Carlos de Assumpção: poeta simboliza arte contra racismo, há mais de 60 anos
(foto: Alberto Pucheu/ Divulgação)

“Comecei ali pelos 14 anos. Faz muito tempo. Sempre escrevi sobre o mesmo tema”, destaca o poeta Carlos de Assumpção, de 92 anos de idade, autor do poema Protesto, considerado um hino entre militantes do movimento negro, do qual o autor é tido como um decano. O grande público, entretanto, a mídia, os meios culturais, editoriais, literários e hegemônicos, sempre passaram ao largo de sua obra. Até agora.

Após lançamento de um documentário produzido por outro poeta, o professor de literatura Alberto Pucheu, da Universidade Federal do Rio de Janeiro (UFRJ), e da publicação de um artigo na Folha de S.Paulo, também de Pucheu, os olhos do mercado editorial finalmente se voltaram para um autor historicamente preterido. Em março, sairá pela Companhia das Letras o quinto livro do autor, o primeiro lançado por uma grande editora, fora do esquema independente.

“Há muitas referências ao poema Protesto, inclusive no Google. Eu tenho muitos seguidores no país inteiro. No meu Facebook, tem 5 mil pessoas. Alguns são sonolentos, não veem nada, mas alguns são conscientes. Sempre vivi fora desses eixos culturais”, dimensiona o poeta. Composto em 1956 e declamado em público, pela primeira vez, em 1958, o poema Protesto é uma referência entre a militância, pela força do brado poético de Assunção contra o racismo — seu tema recorrente.

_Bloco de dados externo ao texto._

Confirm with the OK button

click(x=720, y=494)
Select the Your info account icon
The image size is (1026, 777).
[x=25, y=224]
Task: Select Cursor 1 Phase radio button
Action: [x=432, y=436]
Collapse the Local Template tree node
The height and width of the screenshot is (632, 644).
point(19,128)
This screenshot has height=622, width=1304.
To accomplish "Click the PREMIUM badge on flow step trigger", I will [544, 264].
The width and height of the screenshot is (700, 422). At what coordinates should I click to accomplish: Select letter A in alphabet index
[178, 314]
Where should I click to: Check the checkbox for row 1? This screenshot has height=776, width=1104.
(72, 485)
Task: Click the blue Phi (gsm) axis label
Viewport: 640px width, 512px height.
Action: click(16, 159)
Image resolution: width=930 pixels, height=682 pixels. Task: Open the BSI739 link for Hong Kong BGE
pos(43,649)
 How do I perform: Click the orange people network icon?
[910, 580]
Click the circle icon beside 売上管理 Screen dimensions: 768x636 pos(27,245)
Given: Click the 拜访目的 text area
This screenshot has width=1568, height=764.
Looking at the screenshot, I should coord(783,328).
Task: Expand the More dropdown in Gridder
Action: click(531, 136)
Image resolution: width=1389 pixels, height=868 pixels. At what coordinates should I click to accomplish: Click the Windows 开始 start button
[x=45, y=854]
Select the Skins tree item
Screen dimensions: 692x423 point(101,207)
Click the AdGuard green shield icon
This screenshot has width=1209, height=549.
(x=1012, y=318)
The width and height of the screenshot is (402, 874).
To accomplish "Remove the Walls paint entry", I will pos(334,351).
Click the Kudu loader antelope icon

“Ele fala o protesto na Associação Cultural do Negro (ACN, um dos mais antigos movimentos negros do Brasil), e vira uma febre. É uma associação que tinha vários poetas nela, como Oswaldo de Camargo, Eduardo de Oliveira e outros”, narra Pucheu, que vem se dedicando à pesquisa e divulgação da obra de Carlos de Assumpção. “É meu poema carro-chefe, um poema longo que fala sobre a história do negro. A situação social do negro é sempre isso aí”, explica Carlos.

Meus avós

Nascido em Tietê (SP), em 1927, Carlos era de uma família paupérrima, neto de negros escravizados, filho de um pai analfabeto e uma mãe alfabetizada, mas todos hábeis contadores de histórias. “Meus avós foram escravos. O avô que eu conheci, o materno, foi beneficiado por aquela Lei do Ventre Livre. Mas ele viu os pais e avós dele sofrendo na escravidão. Isso vem passando de boca em boca, aquela tradição oral, e chega até nós”, lembra o escritor.

“Meu avô costumava nos reunir toda noite e fazer uma fogueirinha no chão. Não tinha luxo, nada. Era um chão de terra dentro da cozinha, e ali nos reuníamos para ouvir falar sobre a escravidão. E isso fica. A criança é muito curiosa, quer saber tudo”, conta Carlos, que, anos depois, escreveria o poema Meus avós, em que enaltece a resistência de seus antepassados e contrapões a narrativa de que o negro se deixou escravizar passivamente. “O alicerce do racismo é a ignorância”, ressalta.

Poeta desde sempre, Carlos teve diversos empregos, como o de ajudante de caminhoneiro, por exemplo, mas sempre sonhou em ser professor. Adulto, radicou-se na cidade de Franca (SP), onde, bem mais velho que os colegas, estudou direito e letras (português e francês), atuando nas duas áreas, na primeira como advogado, na segunda como professor. Sempre poetando e militando, tendo apenas publicações em coletâneas e jornais, tornou-se referência dentro do movimento negro.

“O movimento negro me levou para Franca. Lecionei uns tempos em São Paulo, e frequentava a Associação Cultural do Negro. O presidente era um francano interessante, Geraldo Campos de Oliveira. Foi ele que levou meu poema Protesto num congresso que houve em Roma”, lembra-se. Em Franca, onde mora, Carlos Assumpção é querido e reverenciado, e ainda hoje é figura ativa na cena cultural e educacional do município que adotou como lar.

Protesto, nome também do seu primeiro livro, só foi publicado em 1982, uma coletânea com edição do próprio autor. Quilombo, uma segunda coletânea, chegou só em 2000. Depois veio Tambores na noite (2009), e Protesto e outros poemas (2015), todos publicações independentes e com pequenas tiragens. Por último, Poemas escolhidos foi publicado em 2017, um fanzine organizado pela Artefato Edições, por fãs e admiradores do poeta.